WORK ITEM = Please return every line in the following data that includes the string "pomocą".

SUPPLIED INFORMATION =
......

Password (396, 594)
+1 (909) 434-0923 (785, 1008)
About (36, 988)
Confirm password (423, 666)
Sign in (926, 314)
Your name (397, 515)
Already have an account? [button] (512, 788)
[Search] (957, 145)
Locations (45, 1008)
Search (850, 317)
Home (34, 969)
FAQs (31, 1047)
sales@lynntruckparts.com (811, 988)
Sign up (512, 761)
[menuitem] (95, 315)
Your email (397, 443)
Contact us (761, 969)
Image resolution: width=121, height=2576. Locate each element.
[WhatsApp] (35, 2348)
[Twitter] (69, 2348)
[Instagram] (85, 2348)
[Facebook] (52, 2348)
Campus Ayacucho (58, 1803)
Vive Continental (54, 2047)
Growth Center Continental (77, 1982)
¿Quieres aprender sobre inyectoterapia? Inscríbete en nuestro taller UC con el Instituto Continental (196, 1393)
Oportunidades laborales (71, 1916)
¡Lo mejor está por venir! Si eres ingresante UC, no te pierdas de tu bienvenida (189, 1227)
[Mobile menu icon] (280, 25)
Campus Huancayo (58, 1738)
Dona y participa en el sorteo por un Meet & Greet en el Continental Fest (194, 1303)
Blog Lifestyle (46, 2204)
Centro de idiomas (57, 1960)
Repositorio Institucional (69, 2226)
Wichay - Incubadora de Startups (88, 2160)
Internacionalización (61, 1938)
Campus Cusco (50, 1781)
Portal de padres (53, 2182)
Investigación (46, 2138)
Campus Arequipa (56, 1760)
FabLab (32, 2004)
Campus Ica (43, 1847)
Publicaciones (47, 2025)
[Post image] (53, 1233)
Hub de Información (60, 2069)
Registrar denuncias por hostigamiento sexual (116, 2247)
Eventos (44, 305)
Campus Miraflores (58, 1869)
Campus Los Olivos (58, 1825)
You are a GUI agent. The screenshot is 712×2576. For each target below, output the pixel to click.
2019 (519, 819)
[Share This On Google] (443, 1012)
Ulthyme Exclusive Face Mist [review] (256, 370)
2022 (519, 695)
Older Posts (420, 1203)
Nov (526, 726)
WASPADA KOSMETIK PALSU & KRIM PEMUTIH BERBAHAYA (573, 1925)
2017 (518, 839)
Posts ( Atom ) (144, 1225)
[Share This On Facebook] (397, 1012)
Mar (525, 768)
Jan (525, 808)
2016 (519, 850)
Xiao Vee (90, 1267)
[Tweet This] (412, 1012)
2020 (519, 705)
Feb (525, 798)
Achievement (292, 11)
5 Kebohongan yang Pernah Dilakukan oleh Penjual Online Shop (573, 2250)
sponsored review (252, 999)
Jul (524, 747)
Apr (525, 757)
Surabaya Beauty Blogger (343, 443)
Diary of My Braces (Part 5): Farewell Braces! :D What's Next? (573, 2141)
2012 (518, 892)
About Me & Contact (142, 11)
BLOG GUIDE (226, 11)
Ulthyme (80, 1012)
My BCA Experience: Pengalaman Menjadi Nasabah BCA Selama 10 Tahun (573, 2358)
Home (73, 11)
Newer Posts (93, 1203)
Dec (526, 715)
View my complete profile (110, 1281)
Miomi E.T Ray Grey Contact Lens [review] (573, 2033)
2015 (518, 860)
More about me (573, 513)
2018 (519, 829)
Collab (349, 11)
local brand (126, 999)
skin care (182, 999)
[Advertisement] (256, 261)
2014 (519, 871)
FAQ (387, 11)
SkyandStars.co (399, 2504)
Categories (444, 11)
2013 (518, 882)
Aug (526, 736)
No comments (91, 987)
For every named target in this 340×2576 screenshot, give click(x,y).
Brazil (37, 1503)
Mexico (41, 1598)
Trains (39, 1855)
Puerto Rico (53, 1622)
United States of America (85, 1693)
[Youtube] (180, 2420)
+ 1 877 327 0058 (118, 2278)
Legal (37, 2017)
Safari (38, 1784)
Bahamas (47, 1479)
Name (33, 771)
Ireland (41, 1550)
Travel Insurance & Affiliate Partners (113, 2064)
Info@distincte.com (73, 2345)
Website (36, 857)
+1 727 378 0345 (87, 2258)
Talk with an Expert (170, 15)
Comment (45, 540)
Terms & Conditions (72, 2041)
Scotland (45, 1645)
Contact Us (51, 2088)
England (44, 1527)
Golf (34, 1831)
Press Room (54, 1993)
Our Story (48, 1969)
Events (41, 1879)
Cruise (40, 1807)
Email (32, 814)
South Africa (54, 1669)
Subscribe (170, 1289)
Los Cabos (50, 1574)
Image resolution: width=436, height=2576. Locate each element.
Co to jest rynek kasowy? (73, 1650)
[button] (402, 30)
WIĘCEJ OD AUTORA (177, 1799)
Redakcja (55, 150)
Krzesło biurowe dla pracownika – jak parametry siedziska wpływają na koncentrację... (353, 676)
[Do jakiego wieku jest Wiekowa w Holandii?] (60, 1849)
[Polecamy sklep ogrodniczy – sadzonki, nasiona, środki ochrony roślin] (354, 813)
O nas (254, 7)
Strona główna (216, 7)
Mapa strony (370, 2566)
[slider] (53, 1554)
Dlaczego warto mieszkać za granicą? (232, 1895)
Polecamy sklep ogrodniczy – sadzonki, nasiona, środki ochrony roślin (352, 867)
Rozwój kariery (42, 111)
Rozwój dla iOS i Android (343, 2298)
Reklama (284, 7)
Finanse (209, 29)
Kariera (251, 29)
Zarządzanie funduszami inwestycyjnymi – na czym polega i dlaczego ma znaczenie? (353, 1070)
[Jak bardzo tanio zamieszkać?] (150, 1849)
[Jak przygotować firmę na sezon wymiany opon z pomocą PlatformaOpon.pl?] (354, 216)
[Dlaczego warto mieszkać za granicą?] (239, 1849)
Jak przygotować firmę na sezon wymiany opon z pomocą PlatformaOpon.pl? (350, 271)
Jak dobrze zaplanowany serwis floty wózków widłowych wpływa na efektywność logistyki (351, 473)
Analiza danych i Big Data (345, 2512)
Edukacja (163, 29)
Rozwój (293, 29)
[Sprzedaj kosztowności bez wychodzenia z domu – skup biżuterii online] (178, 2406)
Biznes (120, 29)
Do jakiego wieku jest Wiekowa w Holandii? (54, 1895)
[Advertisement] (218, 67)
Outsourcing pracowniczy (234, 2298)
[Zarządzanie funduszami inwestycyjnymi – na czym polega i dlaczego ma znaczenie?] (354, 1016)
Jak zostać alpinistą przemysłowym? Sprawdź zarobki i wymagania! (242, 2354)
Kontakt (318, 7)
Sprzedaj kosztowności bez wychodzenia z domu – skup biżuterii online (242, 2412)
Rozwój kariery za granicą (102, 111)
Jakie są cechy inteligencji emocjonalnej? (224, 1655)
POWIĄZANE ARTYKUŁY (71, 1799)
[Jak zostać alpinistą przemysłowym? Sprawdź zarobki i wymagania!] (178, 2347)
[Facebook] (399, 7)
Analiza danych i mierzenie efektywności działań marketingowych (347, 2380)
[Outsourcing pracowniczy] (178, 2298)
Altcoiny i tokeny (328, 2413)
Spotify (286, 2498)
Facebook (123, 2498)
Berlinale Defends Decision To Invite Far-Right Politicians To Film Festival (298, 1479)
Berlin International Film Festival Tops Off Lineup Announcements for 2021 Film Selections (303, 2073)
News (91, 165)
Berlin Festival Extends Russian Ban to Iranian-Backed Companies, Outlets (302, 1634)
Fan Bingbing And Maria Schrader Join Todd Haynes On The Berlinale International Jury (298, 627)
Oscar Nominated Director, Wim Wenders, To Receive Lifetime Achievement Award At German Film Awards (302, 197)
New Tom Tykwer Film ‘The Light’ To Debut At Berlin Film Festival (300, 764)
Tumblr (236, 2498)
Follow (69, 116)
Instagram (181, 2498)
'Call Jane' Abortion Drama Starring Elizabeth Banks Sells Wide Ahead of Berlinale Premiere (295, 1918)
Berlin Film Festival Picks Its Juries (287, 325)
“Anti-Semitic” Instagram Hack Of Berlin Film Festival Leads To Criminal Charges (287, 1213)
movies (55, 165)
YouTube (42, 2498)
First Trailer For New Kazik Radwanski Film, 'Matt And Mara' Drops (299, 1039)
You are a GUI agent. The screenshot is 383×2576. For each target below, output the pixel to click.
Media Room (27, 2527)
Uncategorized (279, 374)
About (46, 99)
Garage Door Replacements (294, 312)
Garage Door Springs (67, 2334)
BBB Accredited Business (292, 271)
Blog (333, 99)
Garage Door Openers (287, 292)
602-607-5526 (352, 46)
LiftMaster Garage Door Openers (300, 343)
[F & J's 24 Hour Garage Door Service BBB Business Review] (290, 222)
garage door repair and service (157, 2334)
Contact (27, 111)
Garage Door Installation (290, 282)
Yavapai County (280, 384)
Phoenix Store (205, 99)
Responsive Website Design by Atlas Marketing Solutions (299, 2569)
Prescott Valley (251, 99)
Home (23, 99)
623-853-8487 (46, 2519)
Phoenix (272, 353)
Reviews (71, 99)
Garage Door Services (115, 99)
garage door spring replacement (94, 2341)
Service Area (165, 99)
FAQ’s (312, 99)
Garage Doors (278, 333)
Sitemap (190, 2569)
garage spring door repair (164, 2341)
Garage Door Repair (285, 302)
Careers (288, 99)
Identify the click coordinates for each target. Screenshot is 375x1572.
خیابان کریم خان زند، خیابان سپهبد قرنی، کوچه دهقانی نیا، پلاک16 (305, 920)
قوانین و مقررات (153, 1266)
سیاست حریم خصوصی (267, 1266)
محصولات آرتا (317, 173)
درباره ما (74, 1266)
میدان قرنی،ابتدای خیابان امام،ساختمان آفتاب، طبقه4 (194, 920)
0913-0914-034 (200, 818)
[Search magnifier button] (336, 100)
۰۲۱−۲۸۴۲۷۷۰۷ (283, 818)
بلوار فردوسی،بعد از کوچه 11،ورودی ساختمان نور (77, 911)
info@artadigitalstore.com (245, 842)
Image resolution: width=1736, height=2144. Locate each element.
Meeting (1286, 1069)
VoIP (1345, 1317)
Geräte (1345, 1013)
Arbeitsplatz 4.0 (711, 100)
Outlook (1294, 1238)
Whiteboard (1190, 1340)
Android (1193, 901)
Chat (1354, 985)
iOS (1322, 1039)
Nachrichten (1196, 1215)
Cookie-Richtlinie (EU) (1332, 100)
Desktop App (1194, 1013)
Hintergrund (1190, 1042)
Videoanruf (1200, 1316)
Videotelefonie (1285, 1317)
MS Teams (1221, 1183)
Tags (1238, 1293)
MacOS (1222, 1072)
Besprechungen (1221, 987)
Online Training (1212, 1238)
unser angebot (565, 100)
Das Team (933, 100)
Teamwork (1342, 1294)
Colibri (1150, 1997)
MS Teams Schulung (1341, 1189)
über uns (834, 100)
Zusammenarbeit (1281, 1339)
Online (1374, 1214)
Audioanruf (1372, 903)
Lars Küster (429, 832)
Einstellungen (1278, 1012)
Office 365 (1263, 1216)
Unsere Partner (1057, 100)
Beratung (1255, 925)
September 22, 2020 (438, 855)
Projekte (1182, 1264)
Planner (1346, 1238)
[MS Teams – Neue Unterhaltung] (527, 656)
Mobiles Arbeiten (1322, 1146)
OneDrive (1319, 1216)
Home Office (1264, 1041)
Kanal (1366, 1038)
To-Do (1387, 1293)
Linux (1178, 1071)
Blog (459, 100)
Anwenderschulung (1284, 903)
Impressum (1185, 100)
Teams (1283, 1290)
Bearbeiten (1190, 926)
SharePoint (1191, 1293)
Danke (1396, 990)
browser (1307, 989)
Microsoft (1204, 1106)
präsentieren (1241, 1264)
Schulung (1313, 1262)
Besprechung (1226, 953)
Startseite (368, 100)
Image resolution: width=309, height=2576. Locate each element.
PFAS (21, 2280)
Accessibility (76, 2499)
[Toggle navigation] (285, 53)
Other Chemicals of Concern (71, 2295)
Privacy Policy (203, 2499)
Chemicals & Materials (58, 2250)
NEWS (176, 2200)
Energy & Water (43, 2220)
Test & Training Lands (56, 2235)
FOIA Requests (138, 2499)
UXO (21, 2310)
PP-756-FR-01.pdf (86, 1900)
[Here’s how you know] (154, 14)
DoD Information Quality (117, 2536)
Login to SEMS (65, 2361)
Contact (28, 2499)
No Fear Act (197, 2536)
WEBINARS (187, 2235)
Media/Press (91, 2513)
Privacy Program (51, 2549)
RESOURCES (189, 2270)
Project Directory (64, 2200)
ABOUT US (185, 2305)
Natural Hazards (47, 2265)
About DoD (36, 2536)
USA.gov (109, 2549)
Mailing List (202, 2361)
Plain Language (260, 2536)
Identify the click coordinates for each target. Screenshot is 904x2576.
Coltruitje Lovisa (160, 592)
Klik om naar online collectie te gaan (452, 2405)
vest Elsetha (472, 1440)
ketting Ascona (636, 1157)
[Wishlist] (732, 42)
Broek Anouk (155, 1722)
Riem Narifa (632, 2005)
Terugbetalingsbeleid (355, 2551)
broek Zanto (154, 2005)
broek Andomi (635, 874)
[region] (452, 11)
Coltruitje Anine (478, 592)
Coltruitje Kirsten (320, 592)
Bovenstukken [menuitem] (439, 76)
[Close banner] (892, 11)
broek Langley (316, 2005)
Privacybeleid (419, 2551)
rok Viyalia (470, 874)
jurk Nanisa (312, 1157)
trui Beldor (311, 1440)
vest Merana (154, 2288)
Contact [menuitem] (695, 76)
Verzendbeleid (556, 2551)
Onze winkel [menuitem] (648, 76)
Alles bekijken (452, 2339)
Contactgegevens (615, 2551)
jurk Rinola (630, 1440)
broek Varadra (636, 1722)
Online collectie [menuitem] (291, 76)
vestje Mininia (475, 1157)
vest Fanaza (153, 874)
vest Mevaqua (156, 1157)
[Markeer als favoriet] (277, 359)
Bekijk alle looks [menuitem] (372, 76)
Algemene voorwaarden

......

OUTPUT FOR THIS TASK =
[Jak przygotować firmę na sezon wymiany opon z pomocą PlatformaOpon.pl?] (354, 216)
Jak przygotować firmę na sezon wymiany opon z pomocą PlatformaOpon.pl? (350, 271)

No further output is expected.